Identification of Highly Selective MMP-14 Inhibitory Fabs by Deep Sequencing

HUB 379

Matrix metalloproteases (MMPs) are of rising interest in the treatment of cancer due to their roles in tumor growth and invasion. Current enrichment methods for monoclonal antibodies inhibiting specific MMPs involve phage panning and ELISA screening, which are usually associated with suboptimal growth conditions and insufficient expression levels of antibody clones. As the result, a significant proportion of potentially inhibitory clones might not be identified using classical screening procedures. Next Generation Sequencing (NGS) allows the rapid analysis of hundreds of millions of individual antibody clones in parallel.

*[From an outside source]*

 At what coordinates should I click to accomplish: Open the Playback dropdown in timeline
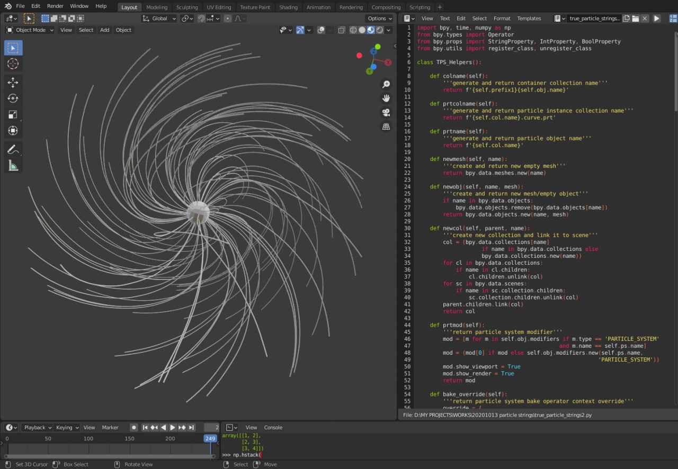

By monitoring the enrichment of clones along several rounds of phage panning against MMP-14 by using a MiSeq sequencer, we identified 17 new inhibitory clones not previously found using monoclonal phage ELISA. Particularly, Fab R2C7 exhibited an inhibition potency of 100 nM with an excellent selectivity to MMP-14 over MMP-9. Inhibition kinetics and epitope mapping analysis suggested that R2C7 is a competitive inhibitor and directly binds to the vicinity of MMP-14 catalytic site. In addition, several highly selective Fabs with inhibition IC50 values at 10-200 nM were also isolated. This study demonstrated that, as a supplementary means to ELISA, deep sequencing is very powerful to facilitate the systematic discovery of antibodies with protease inhibitory functions.